EXERCISE PROMPT:
Replace "computer-use agent" with "desktop agent" throughout the listing below, and change nothing else.

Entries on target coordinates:
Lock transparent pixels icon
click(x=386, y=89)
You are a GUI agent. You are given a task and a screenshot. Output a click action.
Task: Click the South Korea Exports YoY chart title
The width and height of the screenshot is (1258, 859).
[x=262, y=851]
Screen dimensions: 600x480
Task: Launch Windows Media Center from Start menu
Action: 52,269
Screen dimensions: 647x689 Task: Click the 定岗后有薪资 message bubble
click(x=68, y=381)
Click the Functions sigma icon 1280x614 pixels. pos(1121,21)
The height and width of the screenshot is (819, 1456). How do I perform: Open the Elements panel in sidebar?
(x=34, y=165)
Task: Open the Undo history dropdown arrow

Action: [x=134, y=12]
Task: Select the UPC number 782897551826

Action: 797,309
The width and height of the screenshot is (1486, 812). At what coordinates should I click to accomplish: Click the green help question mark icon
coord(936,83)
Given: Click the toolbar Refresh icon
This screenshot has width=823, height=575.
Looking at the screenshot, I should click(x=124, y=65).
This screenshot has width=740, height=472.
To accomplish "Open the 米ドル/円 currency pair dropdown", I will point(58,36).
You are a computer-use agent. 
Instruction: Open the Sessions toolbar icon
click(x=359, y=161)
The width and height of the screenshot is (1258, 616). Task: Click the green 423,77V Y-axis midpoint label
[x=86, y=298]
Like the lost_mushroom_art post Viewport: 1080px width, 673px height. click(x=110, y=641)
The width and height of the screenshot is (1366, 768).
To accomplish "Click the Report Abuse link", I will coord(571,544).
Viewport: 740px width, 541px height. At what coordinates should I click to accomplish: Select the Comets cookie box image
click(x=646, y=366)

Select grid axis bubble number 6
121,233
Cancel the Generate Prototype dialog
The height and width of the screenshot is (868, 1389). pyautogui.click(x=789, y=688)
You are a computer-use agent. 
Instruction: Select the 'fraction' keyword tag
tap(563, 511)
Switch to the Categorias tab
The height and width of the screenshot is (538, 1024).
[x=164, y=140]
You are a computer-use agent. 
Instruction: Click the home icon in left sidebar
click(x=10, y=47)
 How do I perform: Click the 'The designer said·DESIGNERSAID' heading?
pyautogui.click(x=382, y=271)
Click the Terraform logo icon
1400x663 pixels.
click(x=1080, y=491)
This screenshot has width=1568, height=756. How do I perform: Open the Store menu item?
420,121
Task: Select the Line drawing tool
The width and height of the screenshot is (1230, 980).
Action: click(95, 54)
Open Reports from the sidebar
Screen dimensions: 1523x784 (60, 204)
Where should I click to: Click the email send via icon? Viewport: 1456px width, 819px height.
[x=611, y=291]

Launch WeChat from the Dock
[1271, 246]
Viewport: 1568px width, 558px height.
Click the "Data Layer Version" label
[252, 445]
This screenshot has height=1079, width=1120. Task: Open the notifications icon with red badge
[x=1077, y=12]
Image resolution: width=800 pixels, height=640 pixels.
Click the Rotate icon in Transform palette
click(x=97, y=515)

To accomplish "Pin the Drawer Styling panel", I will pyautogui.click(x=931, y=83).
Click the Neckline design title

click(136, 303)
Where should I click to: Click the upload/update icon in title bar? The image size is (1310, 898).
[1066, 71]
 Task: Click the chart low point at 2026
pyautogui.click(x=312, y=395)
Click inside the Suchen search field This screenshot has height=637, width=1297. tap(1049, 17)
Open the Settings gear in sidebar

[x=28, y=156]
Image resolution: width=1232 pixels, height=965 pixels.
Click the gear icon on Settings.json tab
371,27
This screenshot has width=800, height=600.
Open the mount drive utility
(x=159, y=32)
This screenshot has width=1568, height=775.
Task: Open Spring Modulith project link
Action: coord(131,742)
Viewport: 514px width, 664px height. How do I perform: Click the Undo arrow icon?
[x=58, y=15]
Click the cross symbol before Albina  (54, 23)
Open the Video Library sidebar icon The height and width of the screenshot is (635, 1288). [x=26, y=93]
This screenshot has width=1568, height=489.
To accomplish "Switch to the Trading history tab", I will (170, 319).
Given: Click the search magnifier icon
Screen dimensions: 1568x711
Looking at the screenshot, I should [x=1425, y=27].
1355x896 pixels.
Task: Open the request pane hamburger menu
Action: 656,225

EXERCISE RESPONSE:
Lock transparent pixels icon
click(x=386, y=89)
You are a GUI agent. You are given a task and a screenshot. Output a click action.
Task: Click the South Korea Exports YoY chart title
The width and height of the screenshot is (1258, 859).
[x=262, y=851]
Screen dimensions: 600x480
Task: Launch Windows Media Center from Start menu
Action: 52,269
Screen dimensions: 647x689 Task: Click the 定岗后有薪资 message bubble
click(x=68, y=381)
Click the Functions sigma icon 1280x614 pixels. pos(1121,21)
The height and width of the screenshot is (819, 1456). How do I perform: Open the Elements panel in sidebar?
(x=34, y=165)
Task: Open the Undo history dropdown arrow

Action: [x=134, y=12]
Task: Select the UPC number 782897551826

Action: 797,309
The width and height of the screenshot is (1486, 812). At what coordinates should I click to accomplish: Click the green help question mark icon
coord(936,83)
Given: Click the toolbar Refresh icon
This screenshot has width=823, height=575.
Looking at the screenshot, I should click(x=124, y=65).
This screenshot has width=740, height=472.
To accomplish "Open the 米ドル/円 currency pair dropdown", I will point(58,36).
You are a desktop agent. 
Instruction: Open the Sessions toolbar icon
click(x=359, y=161)
The width and height of the screenshot is (1258, 616). Task: Click the green 423,77V Y-axis midpoint label
[x=86, y=298]
Like the lost_mushroom_art post Viewport: 1080px width, 673px height. click(x=110, y=641)
The width and height of the screenshot is (1366, 768).
To accomplish "Click the Report Abuse link", I will coord(571,544).
Viewport: 740px width, 541px height. At what coordinates should I click to accomplish: Select the Comets cookie box image
click(x=646, y=366)

Select grid axis bubble number 6
121,233
Cancel the Generate Prototype dialog
The height and width of the screenshot is (868, 1389). pyautogui.click(x=789, y=688)
You are a desktop agent. 
Instruction: Select the 'fraction' keyword tag
tap(563, 511)
Switch to the Categorias tab
The height and width of the screenshot is (538, 1024).
[x=164, y=140]
You are a desktop agent. 
Instruction: Click the home icon in left sidebar
click(x=10, y=47)
 How do I perform: Click the 'The designer said·DESIGNERSAID' heading?
pyautogui.click(x=382, y=271)
Click the Terraform logo icon
1400x663 pixels.
click(x=1080, y=491)
This screenshot has width=1568, height=756. How do I perform: Open the Store menu item?
420,121
Task: Select the Line drawing tool
The width and height of the screenshot is (1230, 980).
Action: click(95, 54)
Open Reports from the sidebar
Screen dimensions: 1523x784 (60, 204)
Where should I click to: Click the email send via icon? Viewport: 1456px width, 819px height.
[x=611, y=291]

Launch WeChat from the Dock
[1271, 246]
Viewport: 1568px width, 558px height.
Click the "Data Layer Version" label
[252, 445]
This screenshot has height=1079, width=1120. Task: Open the notifications icon with red badge
[x=1077, y=12]
Image resolution: width=800 pixels, height=640 pixels.
Click the Rotate icon in Transform palette
click(x=97, y=515)

To accomplish "Pin the Drawer Styling panel", I will pyautogui.click(x=931, y=83).
Click the Neckline design title

click(136, 303)
Where should I click to: Click the upload/update icon in title bar? The image size is (1310, 898).
[1066, 71]
 Task: Click the chart low point at 2026
pyautogui.click(x=312, y=395)
Click inside the Suchen search field This screenshot has height=637, width=1297. tap(1049, 17)
Open the Settings gear in sidebar

[x=28, y=156]
Image resolution: width=1232 pixels, height=965 pixels.
Click the gear icon on Settings.json tab
371,27
This screenshot has width=800, height=600.
Open the mount drive utility
(x=159, y=32)
This screenshot has width=1568, height=775.
Task: Open Spring Modulith project link
Action: coord(131,742)
Viewport: 514px width, 664px height. How do I perform: Click the Undo arrow icon?
[x=58, y=15]
Click the cross symbol before Albina  (54, 23)
Open the Video Library sidebar icon The height and width of the screenshot is (635, 1288). [x=26, y=93]
This screenshot has width=1568, height=489.
To accomplish "Switch to the Trading history tab", I will (170, 319).
Given: Click the search magnifier icon
Screen dimensions: 1568x711
Looking at the screenshot, I should [x=1425, y=27].
1355x896 pixels.
Task: Open the request pane hamburger menu
Action: 656,225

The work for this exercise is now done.